While Kenya is certainly not an imperial power, it has certainly borrowed unhealthy lifestyle choices from it’s ‘big brothers’. In Kenya, those who have ‘made it’ have adopted the trappings of wealthy sedentary living, where family life revolves around private transport the latest console games and laptops. As a result childhood obesity in Kenya has risen to 16 percent. By extension, one can say that the affluent in Kenya eat in an imperialistic manner, and perhaps, by extension act in a similar fashion.
While certain health care professional in Kenya are sounding the alarm bells over the health implications of Kenya’s changing eating habits, the nation continues to grapple with a pervasive form of eating that has exemplified Kenyas elite. ‘Eating‘, as Kenyans have dubbed the gorging of state resources by the well-connected, has crippled the country. Invariably, Kenya is currently the 14th most corrupt country globally. What causes this gluttunous consumption of the public coffers in Kenya?
America’s eating habits might provide an insight into Kenya’s ‘eating’ habits. Between 1970 and 1994, the USDA reports, the amount of food available in the American food supply increased 15 percent from 3300 to 3800 calories or about 500 extra calories per day. One could argue which came first, the appetite or the bigger burger. Kids had come to see bigger everything- bigger sodas, bigger snacks, bigger candy – as the norm. There was no such thing as fixed, immutable size for anything. There was more to all of this than just eating more. Bigness: the concept seemed to fuel the marketing of just about anything from homes (mini-mansions) to cars (SUV’s) to clothes (super baggy) and back to food as in the Del Taco Macho Meal which weighed four pounds.

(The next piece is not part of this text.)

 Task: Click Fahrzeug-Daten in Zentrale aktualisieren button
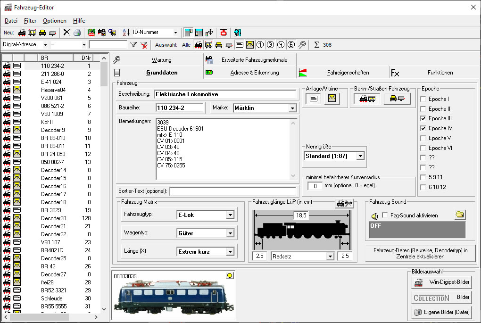point(420,254)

Social scientists,observing these rapidly changing trends concluded that “Bigness” is addictive because it is all about power. While few teenagers can actually finish a 64-ounce Double Gulp, it is empowering to hold one in one’s hand. The pioneers of supersize had in effect banished the shame of gluttony. Similarly, the shame of gluttony has been banished from the minds of Kenyas “Big Men”, as their primary goal seems to ‘eat’ as much state resources as possible. particularly in Kenya’s biggest forest, the Mau Forest.

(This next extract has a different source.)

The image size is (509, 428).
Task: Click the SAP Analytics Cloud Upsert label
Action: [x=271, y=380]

Unfortunately, the eating is always an exclusive tribal affair, thus providing a stumulus for ethnic tension. Inevitably, the Mau Forest is a means to an end, it is a commodity that can be used to make millions, and it has.
When Prime Minister Hon. Raila Odinga stated that he would go after the big fish (‘mbuta’, or well connected politicians and businessmen with land in the Mau) and the small fish (small scale farmers with one acre or less), he lived up to the latter half of the agreement. Over 5000 poor small-scale farmers were evicted from the Mau Forest during the course of last year. However, the big fish were having a field day. In May of 2007, the European Union donated KES 24 million for the conservation and mangement of the Mau Forest. The money was given through the Constituency Development Fund as a joint venture between the EU and the Government of Kenya. In July of 2007, UNEP donated KES 100 million (approximately USD 1.3 million) towards the conservation of the Mau Forest. Approximately two and a half years later the Spanish government donated KES 97 million (approximately USD 1.3 million) towards the conservation of East Mau Forest and in April of the same year, the American government gave KES 500 million (approximately USD 6.2 million).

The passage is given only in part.